Fritz Walter hatte kein heldenhaftes Auftreten, er bestach einfach durch fußballerische Brillanz, dezente Zurückhaltung und kompetente Meinung. Für alle seine Mannschaften war er Kapitän, Regisseur und Psychotherapeut, obwohl er selbst heftigen Stimmungsschwankungen unterlag und zuweilen wie der Erfinder des Pessimismus wirkte, mal Matador, mal Mimose. In den Schwächephasen gelang es Herberger mit seiner enormen psychologischen Begabung immer wieder, seinen Lieblingsspieler aufzurichten und zu Weltklasseleistungen zu treiben. Die zeigte er ab 1946 im Verein, indem er den 1. FC Kaiserslautern – damals eine abgelegene Provinzstadt in der amerikanischen Besatzungszone mit gerade einmal 60.000 Einwohnern – an die Spitze des deutschen Fußballs führte und dem Vereinsstadion, dem Betzenberg, einen Nimbus verschaffte, der bis heute gehalten hat. Zu Recht heißt der „Betze“ seit dem 31.10.1985 „Fritz-Walter-Stadion“. Erst mit 31 Jahren, am 15.4.1951 beim 3:2 gegen die Schweiz, konnte Fritz Walter wieder ein Län- derspiel bestreiten, nach acht Jahren kriegsbedingter Zwangspause. In der Folgezeit entwickelte Herberger um den genialen Regisseur herum eine hervorragend abgestimmte und harmonische Nationalmannschaft, die 1954 überraschend Weltmeister wurde. Und es ging weiter. Fritz Walter führte – mittlerweile 37 Jahre alt – Deutschland auch zur Fußball-WM 1958 nach Schweden, die, etwas enttäuschend wohl nur für den mit höchstem Anspruch angetretenen Herberger, einen großartigen dritten Platz einbrachte. Danach beendete „der gute Mensch vom Betzenberg“ seine 18 Jahre dauernde Karriere in der Nationalmannschaft, ein Jahr später auch die beim 1. FC Kaiserslautern.

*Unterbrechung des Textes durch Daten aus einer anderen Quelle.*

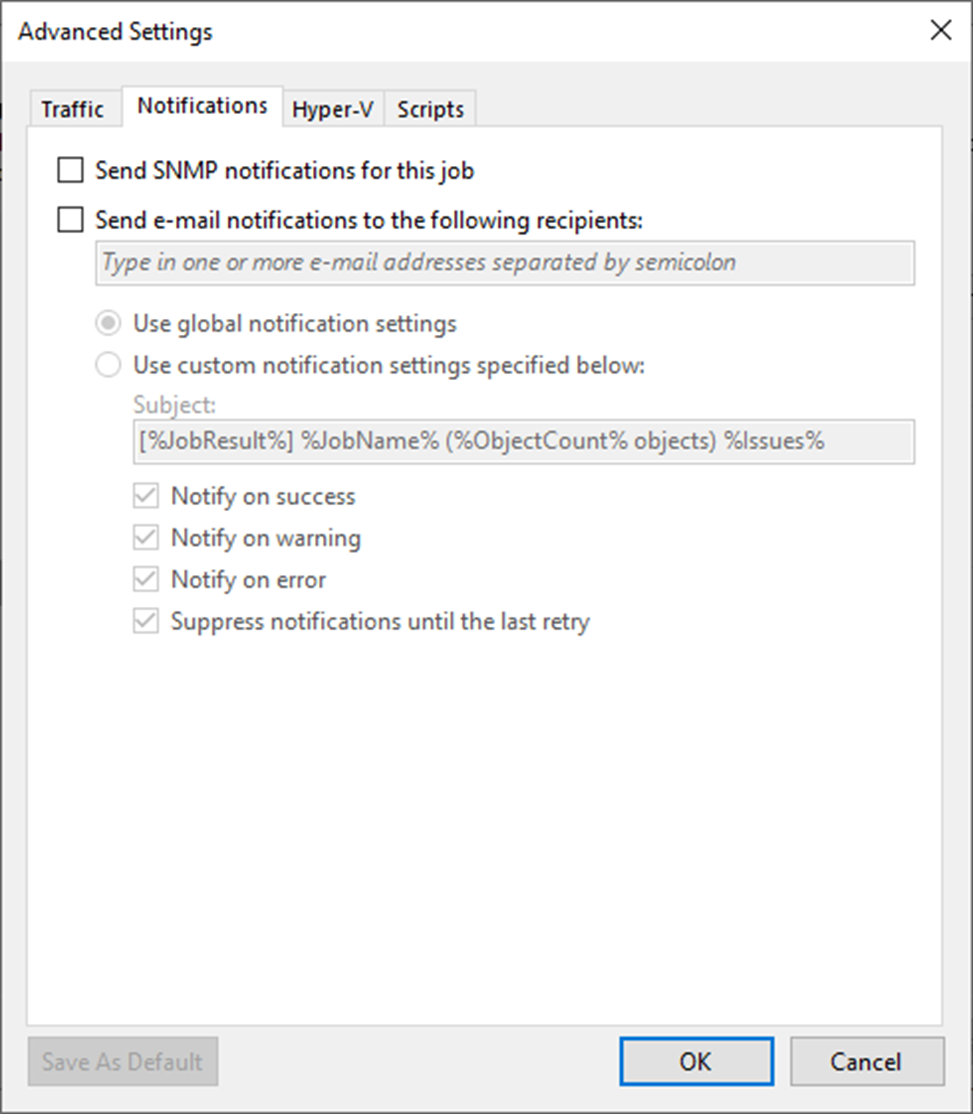Select the Notifications tab
Screen dimensions: 973x1114
202,105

Grabstätte von Fritz Walter:
Kaiserslautern, Hauptfriedhof, Donnersbergstraße 78, Eingang zum Kiefernhain.

Um seine Existenz brauchte er sich keine Sorgen zu machen. Er war und blieb ein Sympathieträger, dem alle Türen offenstanden. Sein Freund, der Fernsehjournalist Rudi Michel, charakterisierte ihn treffend: „Dieser Antistar ist die personifizierte Bescheidenheit.“ Fritz Walter war als Geschäftsmann, der ein Kino und eine Wäscherei betrieb, nicht sehr erfolgreich. Die Repräsentanz für Adidas und andere Firmen lag ihm mehr. Als erster Ehrenspielführer der Nationalelf blieb er immer im Blickpunkt der deutschen Öffentlichkeit, vergleichbar in seiner generationenübergreifenden Ausstrahlung mit Max Schmeling. Sein letztes großes Ziel, die Weltmeisterschaft 2006 in „seinem“ Stadion zu verfolgen, blieb ihm versagt. Zwei Tage nach dem Achtelfinalspiel der WM 2002 in Japan und Südkorea zwischen Deutschland und Paraguay (1:0) verstarb der „große Fritz“ in seinem Haus in Enkenbach-Alsenborn. Zum Viertelfinale gegen die USA (1:0) traten die deutschen Spieler mit Trauerflor an.